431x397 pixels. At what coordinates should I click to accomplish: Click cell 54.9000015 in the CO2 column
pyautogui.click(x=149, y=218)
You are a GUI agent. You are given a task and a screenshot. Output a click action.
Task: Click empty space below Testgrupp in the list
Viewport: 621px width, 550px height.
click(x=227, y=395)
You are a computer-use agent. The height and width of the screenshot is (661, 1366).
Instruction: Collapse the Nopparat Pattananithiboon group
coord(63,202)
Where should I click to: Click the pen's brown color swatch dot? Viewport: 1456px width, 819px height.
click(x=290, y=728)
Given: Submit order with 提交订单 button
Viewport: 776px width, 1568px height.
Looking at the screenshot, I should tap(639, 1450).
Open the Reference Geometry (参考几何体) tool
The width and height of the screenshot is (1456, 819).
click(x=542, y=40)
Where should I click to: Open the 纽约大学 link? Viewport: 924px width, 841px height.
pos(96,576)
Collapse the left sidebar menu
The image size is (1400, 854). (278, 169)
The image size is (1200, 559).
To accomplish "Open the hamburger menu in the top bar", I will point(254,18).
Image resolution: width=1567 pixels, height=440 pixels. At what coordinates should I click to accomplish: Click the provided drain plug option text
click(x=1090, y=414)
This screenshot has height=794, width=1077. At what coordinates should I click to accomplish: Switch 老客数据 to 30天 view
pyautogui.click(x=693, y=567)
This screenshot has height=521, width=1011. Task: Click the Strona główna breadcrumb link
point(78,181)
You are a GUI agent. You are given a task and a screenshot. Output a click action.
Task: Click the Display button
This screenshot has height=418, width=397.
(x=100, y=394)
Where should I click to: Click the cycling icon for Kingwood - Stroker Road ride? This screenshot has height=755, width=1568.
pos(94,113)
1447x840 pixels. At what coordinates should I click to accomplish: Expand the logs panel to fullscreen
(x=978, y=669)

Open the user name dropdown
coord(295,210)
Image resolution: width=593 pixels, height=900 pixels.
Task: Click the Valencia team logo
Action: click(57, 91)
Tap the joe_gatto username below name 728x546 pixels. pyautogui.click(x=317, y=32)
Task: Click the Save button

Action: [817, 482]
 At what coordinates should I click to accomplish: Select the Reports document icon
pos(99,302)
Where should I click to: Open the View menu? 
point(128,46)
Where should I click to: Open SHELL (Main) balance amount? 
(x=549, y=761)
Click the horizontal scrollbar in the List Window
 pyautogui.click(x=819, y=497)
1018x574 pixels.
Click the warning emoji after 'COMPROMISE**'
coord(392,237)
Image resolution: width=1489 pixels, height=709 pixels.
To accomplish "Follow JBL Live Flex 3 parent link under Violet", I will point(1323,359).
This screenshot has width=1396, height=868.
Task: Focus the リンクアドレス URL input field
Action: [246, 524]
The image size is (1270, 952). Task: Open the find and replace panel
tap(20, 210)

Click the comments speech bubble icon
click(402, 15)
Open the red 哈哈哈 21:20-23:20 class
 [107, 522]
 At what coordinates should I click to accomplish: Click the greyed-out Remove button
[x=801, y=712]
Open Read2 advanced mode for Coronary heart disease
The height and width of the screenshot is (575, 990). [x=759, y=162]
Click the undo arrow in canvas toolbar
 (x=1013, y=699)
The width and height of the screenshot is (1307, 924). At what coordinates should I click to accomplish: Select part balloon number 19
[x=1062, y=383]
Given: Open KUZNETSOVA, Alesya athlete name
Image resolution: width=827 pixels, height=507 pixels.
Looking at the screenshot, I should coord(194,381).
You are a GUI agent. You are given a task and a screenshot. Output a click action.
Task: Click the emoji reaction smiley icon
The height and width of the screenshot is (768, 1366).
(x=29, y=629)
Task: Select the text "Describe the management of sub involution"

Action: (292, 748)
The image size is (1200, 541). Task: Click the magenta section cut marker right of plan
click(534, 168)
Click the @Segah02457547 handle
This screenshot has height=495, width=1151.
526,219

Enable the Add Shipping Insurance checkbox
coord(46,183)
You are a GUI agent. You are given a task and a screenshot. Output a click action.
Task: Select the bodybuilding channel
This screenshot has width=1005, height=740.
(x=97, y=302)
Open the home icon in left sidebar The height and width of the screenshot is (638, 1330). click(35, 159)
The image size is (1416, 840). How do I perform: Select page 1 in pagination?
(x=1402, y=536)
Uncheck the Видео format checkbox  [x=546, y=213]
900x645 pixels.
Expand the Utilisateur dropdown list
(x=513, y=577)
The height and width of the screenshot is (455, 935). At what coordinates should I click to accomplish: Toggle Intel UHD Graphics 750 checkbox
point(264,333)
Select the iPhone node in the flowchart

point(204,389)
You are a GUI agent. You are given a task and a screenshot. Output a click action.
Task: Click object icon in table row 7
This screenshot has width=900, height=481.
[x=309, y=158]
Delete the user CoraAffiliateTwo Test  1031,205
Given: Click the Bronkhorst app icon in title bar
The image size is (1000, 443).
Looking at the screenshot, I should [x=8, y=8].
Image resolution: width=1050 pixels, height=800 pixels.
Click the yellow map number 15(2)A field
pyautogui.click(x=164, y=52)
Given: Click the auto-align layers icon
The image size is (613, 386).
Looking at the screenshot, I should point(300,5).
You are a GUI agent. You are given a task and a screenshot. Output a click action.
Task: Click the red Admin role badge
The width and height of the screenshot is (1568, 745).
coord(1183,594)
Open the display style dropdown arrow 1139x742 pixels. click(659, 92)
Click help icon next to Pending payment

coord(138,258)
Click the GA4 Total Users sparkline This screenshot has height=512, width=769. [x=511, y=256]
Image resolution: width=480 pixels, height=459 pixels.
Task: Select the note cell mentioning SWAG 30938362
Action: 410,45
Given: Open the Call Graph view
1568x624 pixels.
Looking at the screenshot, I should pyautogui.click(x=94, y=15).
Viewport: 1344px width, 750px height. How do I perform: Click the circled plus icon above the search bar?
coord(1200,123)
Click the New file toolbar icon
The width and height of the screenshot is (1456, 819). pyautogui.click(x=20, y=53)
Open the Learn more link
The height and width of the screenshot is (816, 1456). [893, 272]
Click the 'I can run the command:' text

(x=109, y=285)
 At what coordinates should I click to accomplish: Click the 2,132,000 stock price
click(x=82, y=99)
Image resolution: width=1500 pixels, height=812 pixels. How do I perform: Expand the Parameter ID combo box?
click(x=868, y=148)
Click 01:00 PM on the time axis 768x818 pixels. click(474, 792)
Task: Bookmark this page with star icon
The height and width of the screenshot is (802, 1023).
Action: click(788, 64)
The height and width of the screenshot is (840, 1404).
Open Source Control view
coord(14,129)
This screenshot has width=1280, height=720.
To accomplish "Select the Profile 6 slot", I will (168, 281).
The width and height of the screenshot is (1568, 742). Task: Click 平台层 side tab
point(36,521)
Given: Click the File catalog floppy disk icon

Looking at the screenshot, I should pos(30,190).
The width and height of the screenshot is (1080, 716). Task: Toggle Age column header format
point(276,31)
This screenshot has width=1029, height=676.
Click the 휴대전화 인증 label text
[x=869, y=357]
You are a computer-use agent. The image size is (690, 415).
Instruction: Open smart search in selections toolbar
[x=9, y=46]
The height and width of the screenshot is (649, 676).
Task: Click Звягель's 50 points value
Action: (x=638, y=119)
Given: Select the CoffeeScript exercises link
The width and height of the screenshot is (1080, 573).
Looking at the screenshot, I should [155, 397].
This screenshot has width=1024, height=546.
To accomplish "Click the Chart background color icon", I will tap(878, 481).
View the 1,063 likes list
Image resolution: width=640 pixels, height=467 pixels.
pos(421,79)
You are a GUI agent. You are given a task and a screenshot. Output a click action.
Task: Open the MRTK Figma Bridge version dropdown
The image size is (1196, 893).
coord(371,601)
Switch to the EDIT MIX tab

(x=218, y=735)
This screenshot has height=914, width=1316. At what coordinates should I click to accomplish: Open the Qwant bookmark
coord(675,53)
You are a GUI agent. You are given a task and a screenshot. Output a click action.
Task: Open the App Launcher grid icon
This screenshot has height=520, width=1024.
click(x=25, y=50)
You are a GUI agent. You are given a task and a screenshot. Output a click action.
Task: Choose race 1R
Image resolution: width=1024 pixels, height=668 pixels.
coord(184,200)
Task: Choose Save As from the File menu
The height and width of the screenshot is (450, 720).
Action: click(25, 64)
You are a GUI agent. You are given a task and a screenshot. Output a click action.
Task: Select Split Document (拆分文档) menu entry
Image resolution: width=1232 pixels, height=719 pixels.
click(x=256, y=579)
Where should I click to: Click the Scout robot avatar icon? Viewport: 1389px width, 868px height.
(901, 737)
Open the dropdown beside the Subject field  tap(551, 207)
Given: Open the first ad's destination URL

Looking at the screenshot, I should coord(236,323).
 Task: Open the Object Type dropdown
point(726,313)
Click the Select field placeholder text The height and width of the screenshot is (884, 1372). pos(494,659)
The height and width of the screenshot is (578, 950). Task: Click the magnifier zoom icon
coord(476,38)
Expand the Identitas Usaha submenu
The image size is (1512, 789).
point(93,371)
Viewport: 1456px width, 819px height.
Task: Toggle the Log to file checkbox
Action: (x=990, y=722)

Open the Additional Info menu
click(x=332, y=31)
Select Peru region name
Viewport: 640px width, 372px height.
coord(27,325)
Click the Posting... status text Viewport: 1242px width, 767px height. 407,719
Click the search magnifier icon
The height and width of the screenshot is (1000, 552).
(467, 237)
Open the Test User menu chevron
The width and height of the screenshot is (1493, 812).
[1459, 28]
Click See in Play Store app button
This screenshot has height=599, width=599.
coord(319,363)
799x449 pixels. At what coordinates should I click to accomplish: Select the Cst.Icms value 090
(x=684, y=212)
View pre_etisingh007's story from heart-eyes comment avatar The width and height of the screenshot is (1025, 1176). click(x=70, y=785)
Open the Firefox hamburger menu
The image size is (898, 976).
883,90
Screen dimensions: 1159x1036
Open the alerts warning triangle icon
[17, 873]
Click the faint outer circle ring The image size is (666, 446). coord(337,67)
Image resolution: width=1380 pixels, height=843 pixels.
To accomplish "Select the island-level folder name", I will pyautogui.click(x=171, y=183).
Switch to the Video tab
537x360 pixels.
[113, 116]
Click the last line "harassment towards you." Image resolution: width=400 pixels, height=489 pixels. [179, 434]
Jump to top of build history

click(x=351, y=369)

+-------+

> Set problem
Reproduce verbatim the entries between the line holding "This screenshot has height=914, width=1316." and the line holding "Click the Select", inclusive.

> Result of this task
This screenshot has height=914, width=1316. At what coordinates should I click to accomplish: Open the Qwant bookmark
coord(675,53)
You are a GUI agent. You are given a task and a screenshot. Output a click action.
Task: Open the App Launcher grid icon
This screenshot has height=520, width=1024.
click(x=25, y=50)
You are a GUI agent. You are given a task and a screenshot. Output a click action.
Task: Choose race 1R
Image resolution: width=1024 pixels, height=668 pixels.
coord(184,200)
Task: Choose Save As from the File menu
The height and width of the screenshot is (450, 720).
Action: click(25, 64)
You are a GUI agent. You are given a task and a screenshot. Output a click action.
Task: Select Split Document (拆分文档) menu entry
Image resolution: width=1232 pixels, height=719 pixels.
click(x=256, y=579)
Where should I click to: Click the Scout robot avatar icon? Viewport: 1389px width, 868px height.
(901, 737)
Open the dropdown beside the Subject field  tap(551, 207)
Given: Open the first ad's destination URL

Looking at the screenshot, I should coord(236,323).
 Task: Open the Object Type dropdown
point(726,313)
Click the Select field placeholder text The height and width of the screenshot is (884, 1372). pos(494,659)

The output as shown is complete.